Leskofça’da doğdu. Adı Mustafa Galib’dir. LesKofça kaymakamı İsmail Pa­şa ile Tûtî Hanim’ın oğludur. Soyu ba­ba tarafından Üsküp Valisi Şehsuvar Paşa’ya, anne tarafından Nişli Hafız Paşa’ya dayanır. Galib’in öğrenimi ve yetiş­mesi hakkında yeterli bilgi yoktur. Baba­sının mecburi İkamet için gönderildiği (Nisan 1845)Afyonkarahisar’a onunla be­raber gittiği, 1846’da İstanbul’a geldiği, 1849’da Sadâret Mektûbî Kalemi’ne gi­rerek iki yıl çalıştığı bilinmektedir.

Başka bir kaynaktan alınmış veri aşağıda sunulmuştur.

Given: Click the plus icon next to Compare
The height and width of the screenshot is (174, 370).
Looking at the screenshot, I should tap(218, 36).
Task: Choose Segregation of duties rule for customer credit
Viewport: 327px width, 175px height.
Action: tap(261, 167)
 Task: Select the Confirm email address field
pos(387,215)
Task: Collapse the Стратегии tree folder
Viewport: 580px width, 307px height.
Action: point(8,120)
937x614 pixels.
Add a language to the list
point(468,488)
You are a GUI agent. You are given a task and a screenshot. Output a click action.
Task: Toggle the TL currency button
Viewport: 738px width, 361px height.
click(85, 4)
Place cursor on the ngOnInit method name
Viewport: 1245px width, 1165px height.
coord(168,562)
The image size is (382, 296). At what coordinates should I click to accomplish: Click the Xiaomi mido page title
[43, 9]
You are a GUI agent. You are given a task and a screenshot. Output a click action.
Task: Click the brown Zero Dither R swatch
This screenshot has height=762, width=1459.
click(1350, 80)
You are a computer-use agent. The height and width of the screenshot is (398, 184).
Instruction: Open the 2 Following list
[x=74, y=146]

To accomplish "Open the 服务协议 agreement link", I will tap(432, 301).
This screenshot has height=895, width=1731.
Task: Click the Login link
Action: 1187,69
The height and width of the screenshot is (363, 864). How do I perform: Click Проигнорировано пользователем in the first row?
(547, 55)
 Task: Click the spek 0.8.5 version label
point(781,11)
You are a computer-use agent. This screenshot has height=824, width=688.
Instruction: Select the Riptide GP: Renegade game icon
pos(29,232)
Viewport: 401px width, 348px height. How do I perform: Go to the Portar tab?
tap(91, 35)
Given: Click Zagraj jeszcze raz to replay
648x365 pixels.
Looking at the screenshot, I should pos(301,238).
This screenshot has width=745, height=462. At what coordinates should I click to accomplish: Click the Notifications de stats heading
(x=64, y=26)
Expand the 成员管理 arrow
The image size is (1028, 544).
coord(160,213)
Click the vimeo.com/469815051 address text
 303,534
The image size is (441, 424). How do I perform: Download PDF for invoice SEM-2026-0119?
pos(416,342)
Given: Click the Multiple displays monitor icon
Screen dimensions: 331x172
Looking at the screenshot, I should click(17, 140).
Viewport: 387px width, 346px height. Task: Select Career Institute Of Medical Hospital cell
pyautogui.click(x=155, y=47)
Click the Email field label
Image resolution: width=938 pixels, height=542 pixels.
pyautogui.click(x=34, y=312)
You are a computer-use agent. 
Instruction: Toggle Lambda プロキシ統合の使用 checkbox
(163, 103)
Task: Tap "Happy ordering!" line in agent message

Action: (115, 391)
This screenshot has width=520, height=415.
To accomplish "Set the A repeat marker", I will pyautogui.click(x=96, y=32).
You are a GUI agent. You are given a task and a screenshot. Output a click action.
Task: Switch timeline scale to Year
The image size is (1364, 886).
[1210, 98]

Veliy-yüddin Paşa Bosna valiliğine giderken (1852) onu da divan kâtibi olarak yanında götürdü; bir yıl kadar sonra paşanın Pa­ris büyükelçiliğine tayini üzerine Galib, Bosna vilâyetine bağlı Banalüka kayma­kamlığına getirildi. Çok geçmeden istifa ederek İstanbul’a döndü (Mayıs 1853). 1884’te Kırım Muharebesi esnasında Bahriye kitabeti göreviyle Kırım’da bulun­du. Babasının Hakkâri-Van valiliği sırasında onun divan kâtibi olarak Van’a gitti (Ağustos 1856); Van’da Arap ve Fars ede­biyatı üzerine eğitim aldı. İstanbul’a dö­nüşünde yine Sadâret Mektûbî Kalemi’­ne girdi (1859) ve burada Nâmık Kemal ile İbrahim Halet Efendi’yi tanıdı. Bu gö­revi Galib’in edebiyat dünyasına adım at­ması için bir vesile oldu. Ardından sırasıy­la Trablusgarp eyaleti gümrük emanetin­de (1861), Rusçuk’taki Tuna vilâyeti İda­re Meclisi başkitâbetinde(1864), Halep mektupçuluğunda (1865), kısa bir süre Giritte Nailî Paşa’nm mektupçuluğunda (1866) bulundu. 1867’de İstanbul’a dön­dü ve 12 Aralık’ta içki iptilâsı yüzünden henüz otuz sekiz yaşında iken öldü. Me­zarının yeri hakkında kaynaklar Topkapı veya Edirnekapı kabristanlarını zikredi­yorsa da günümüzde bu mezarlıklarda Galib’e ait herhangi bir kabir mevcut de­ğildir.

Nakşibendîlik ve Bektaşîlik gibi temel­de birbirine aykırı gibi görünen iki yola ya­kın durmakla kalmayıp tasavvufa ait ter­minolojisini Mevlevîlik üzerine oluşturan Galib, ruhundaki huzursuzluğu dinî inan­cıyla tatmin edecek kadar dindar olmakla birlikte siyasî ve Fikrî hayatına yön veren mahfillerde içkisiz olamayacak derecede serbesttir. Genç Osmanlılar, Meşrutiyet sempatizanları ve saltanat aleyhtarlarıyla olan münasebetleri onun gerek şahsî gerek fikrî gerekse sanat hayatını derin­den etkilemiştir. Nâmık Kemal ve Recâi-zâde Mahmud Ekrem’in edebî kimlikle­rinin oluşmasında önemli bir rol oynadığı, hatta Nâmık Kemal’in ünlü “Hürriyet Ka-sidesfni onun, “Olup mecrûh-ı peykân-ı havadis tâir-i devlet Demâdem hûn akar çeşmim gibi şehbâl-i milletten” beytini okuduktan sonra yazdığı bilinmektedir; o güne kadar divan şairlerinin bu tarzda manzumeler söyledikleri pek görülme­miştir.